One of the mysteries of the English language finally explained.
1The substitution of an epithet or title for a proper name (e.g., the Bard for Shakespeare).
- ‘Antonomasia is, then, a kind of theft, but one that reveals the thievery involved in the original act of naming.’
- ‘Darryl James, editor of RapSheet, presents Eminem with this antonomasia: ‘the Elvis of Rap’.’
- ‘A fine example of antonomasia is the name given a polygamist by his four wives in different towns: 'Seldom Seen Smith'.’
- ‘One was antonomasia, the usually derisive practice of describing an individual by a certain characteristic, then making it into a proper noun.’
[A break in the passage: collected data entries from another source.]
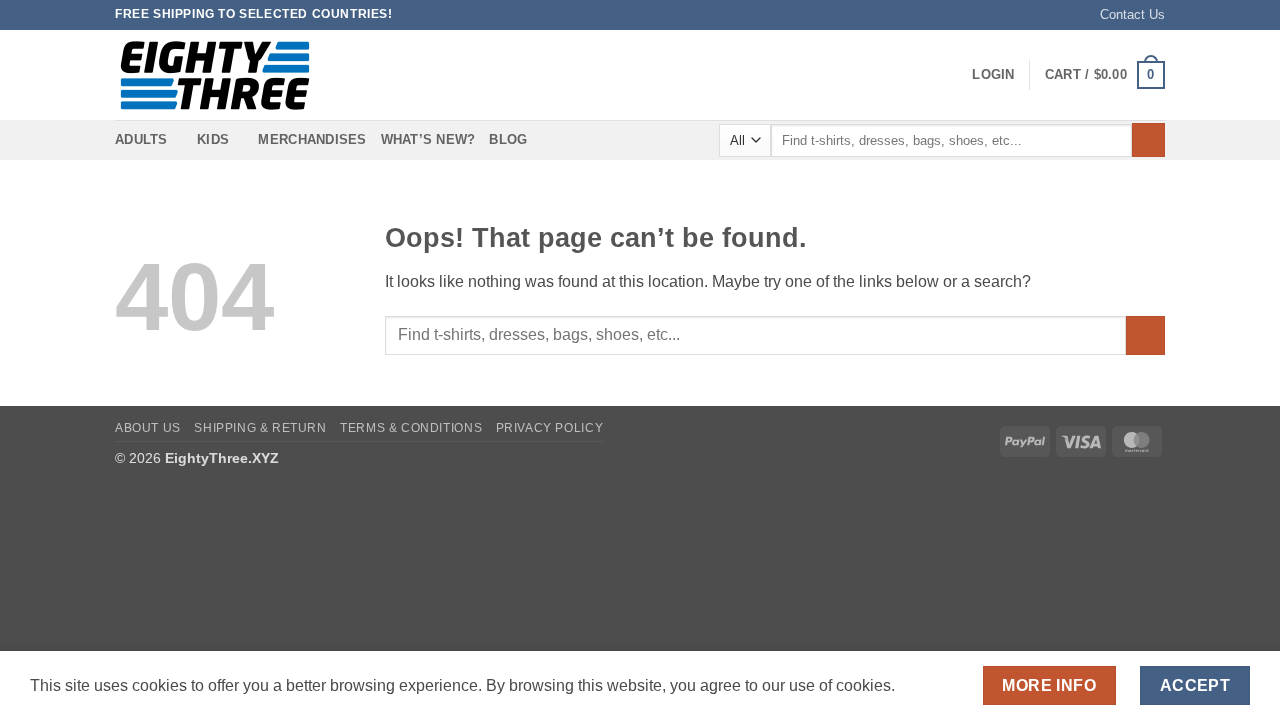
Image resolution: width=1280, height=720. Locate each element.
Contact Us (1132, 14)
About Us (148, 428)
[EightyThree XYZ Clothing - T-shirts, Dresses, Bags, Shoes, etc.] (215, 75)
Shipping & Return (260, 428)
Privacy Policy (550, 428)
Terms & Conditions (411, 428)
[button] (993, 75)
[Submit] (1148, 140)
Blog (508, 139)
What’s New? (428, 139)
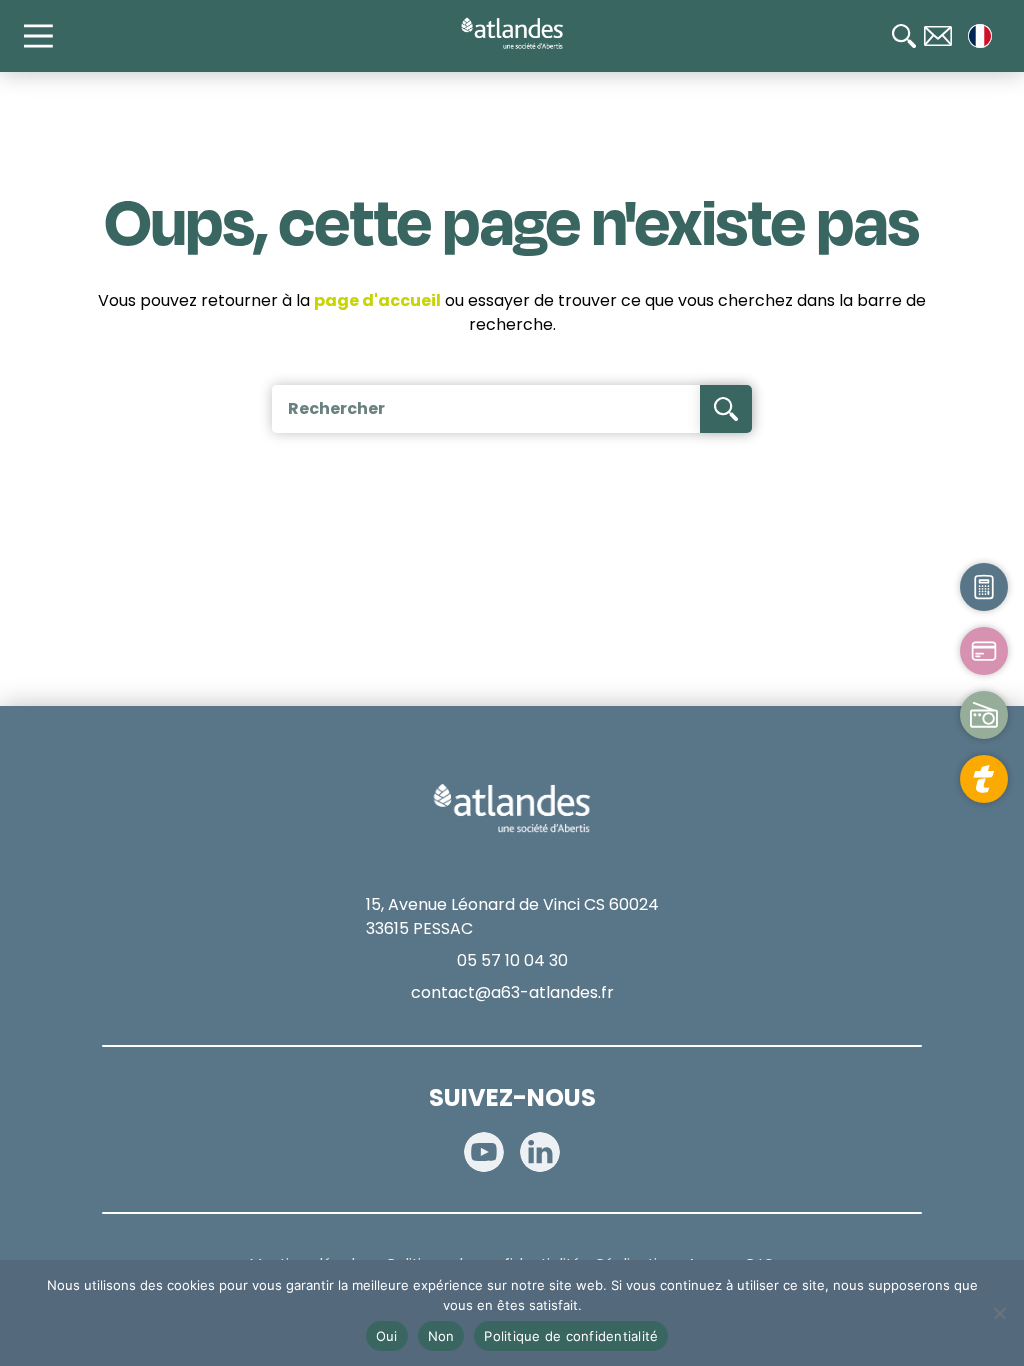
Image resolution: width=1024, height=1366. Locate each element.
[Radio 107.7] (984, 715)
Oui (387, 1336)
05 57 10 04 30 (512, 960)
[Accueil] (512, 34)
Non (441, 1336)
- ‘Baseball, which has a penchant for antonomasia, has dubbed players the "Sultan of Swat" (Babe Ruth), "The Georgia Peach" (Ty Cobb), and the "Iron Horse" (Lou Gehrig).’
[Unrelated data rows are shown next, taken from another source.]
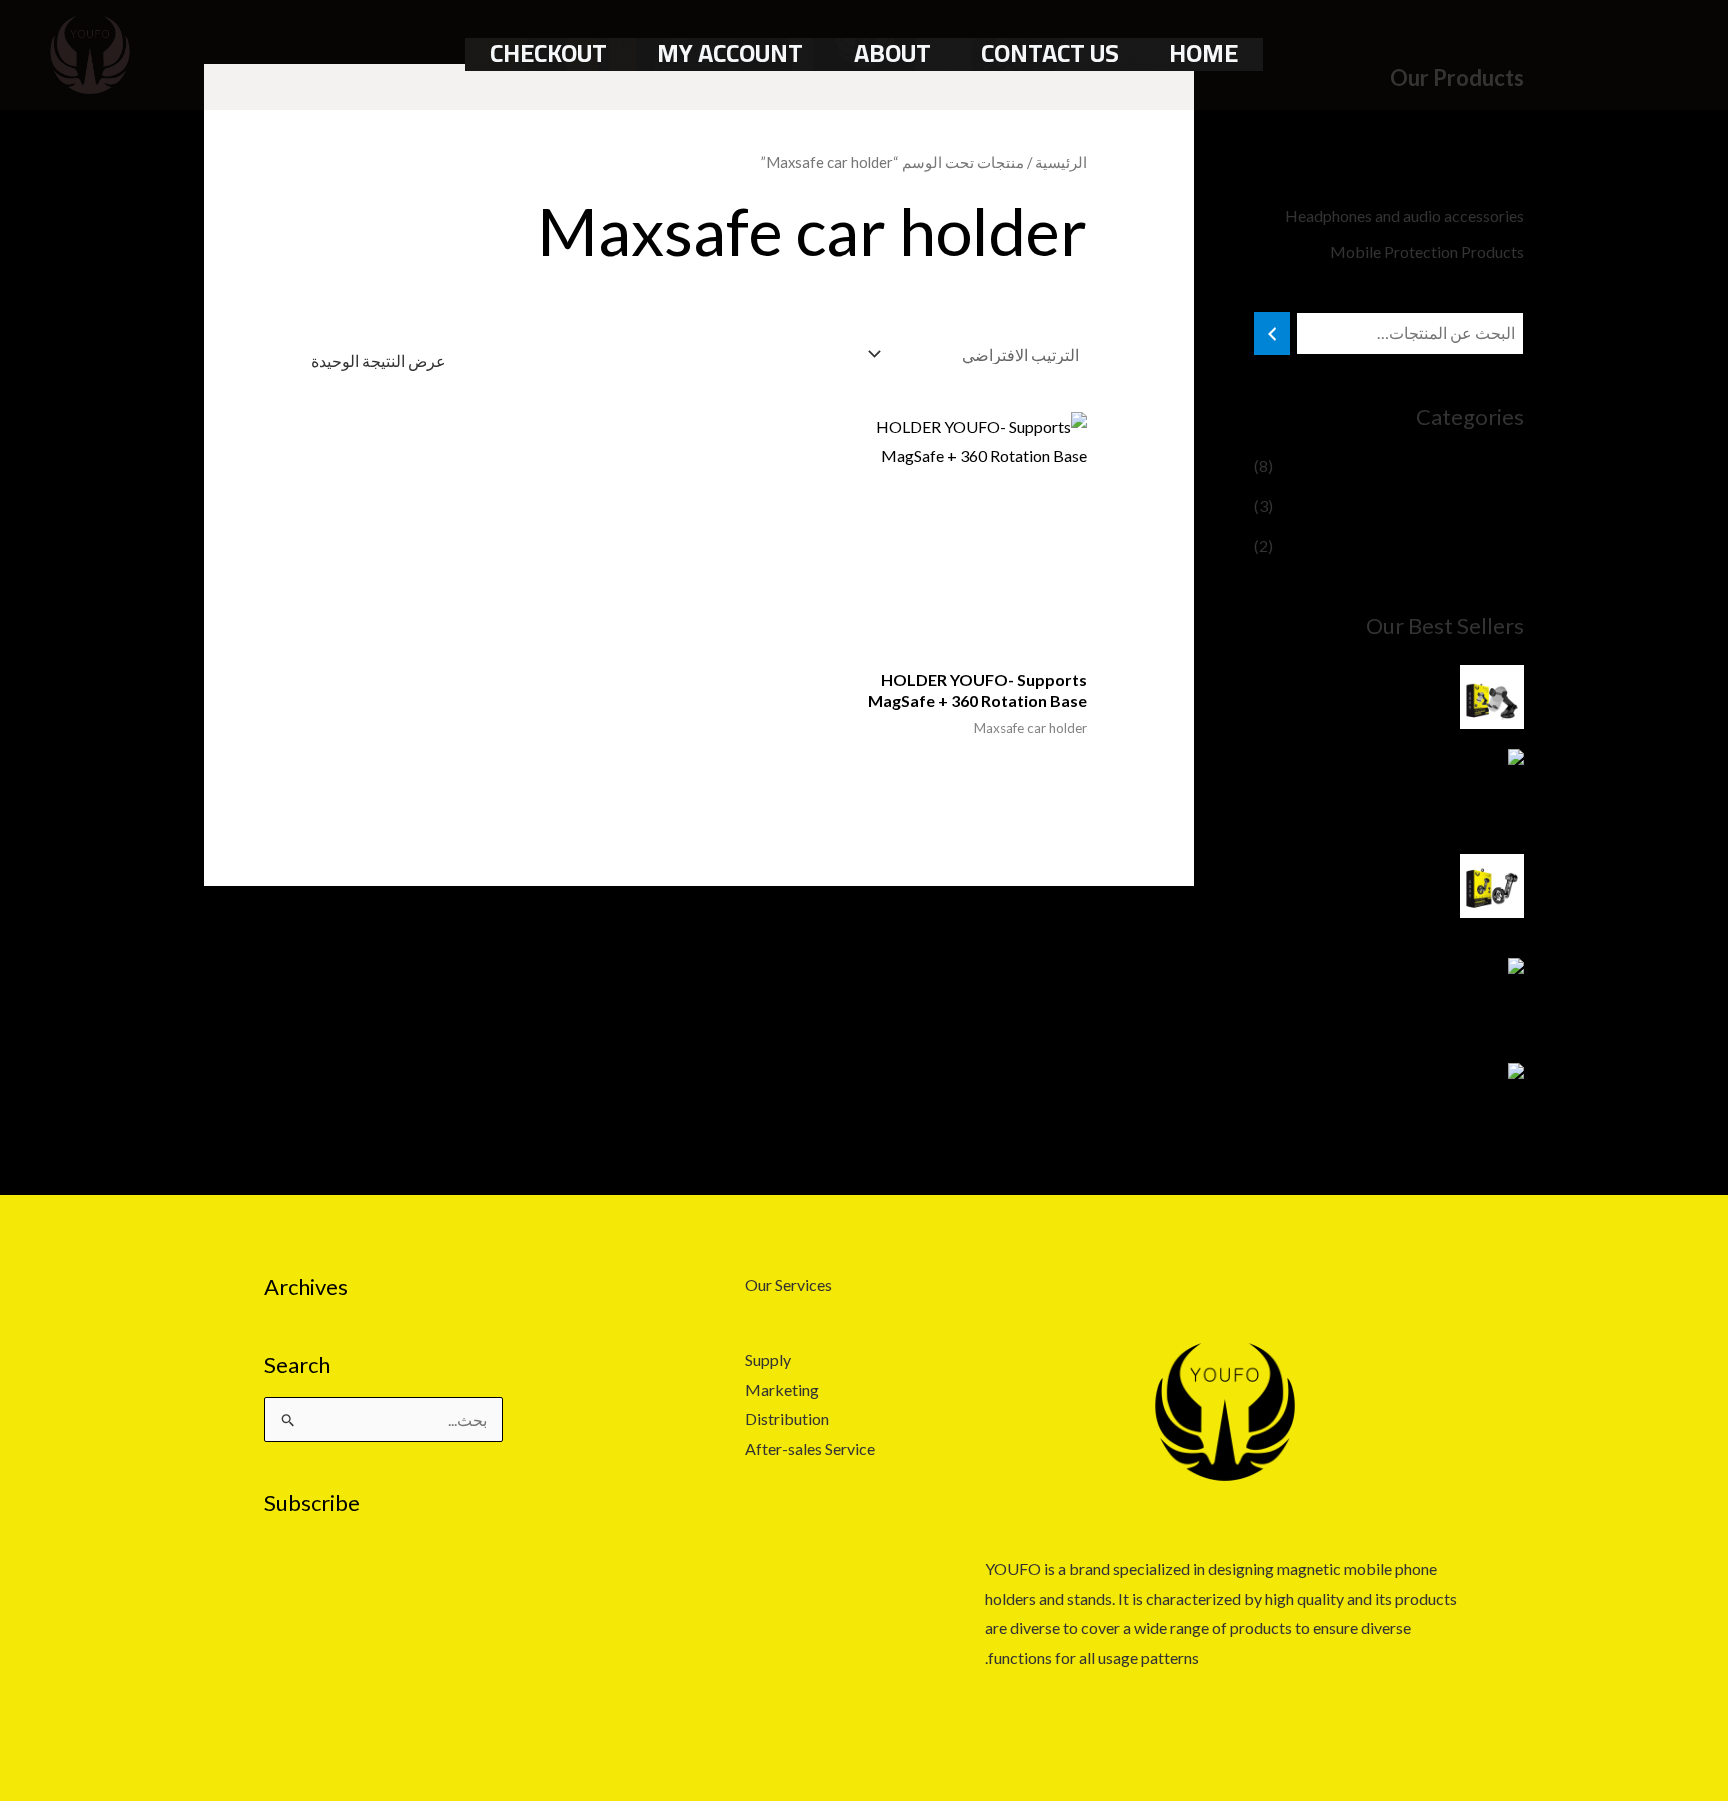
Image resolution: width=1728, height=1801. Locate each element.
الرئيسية (1061, 162)
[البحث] (1272, 333)
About (892, 53)
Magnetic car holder (1454, 465)
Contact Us (1050, 53)
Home (1203, 53)
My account (730, 53)
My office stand (1469, 545)
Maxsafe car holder (1457, 505)
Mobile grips (1479, 143)
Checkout (548, 53)
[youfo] (90, 52)
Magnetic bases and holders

- 1.1 The use of a proper name to express a general idea (e.g., a Scrooge for a miser).
- ‘Another type of antonomasia we meet when a common noun is still clearly perceived as a proper name.’
- ‘Here we deal with a case of antonomasia of the first type.’
- ‘He blithely absolves this libel as an example of "antonomasia".’
- ‘Most of the sources I've looked at restrict the term to use of a name as a generic, eg. calling someone a "Romeo" or a "Scrooge," though I have dim recollections of seeing in print "antonomasia" being used to describe the use of "coke" as "soft drink" or "levis" as "denim pants."’
- ‘The antonomasia can also work the other way, with a proper name as a description - referring to a soldier as a Rambo, for instance, or calling an obsequious black man Uncle Tom.’
Mid 16th century: via Latin from Greek, from antonomazein ‘name instead’, from anti- ‘against, instead’ + onoma ‘a name’.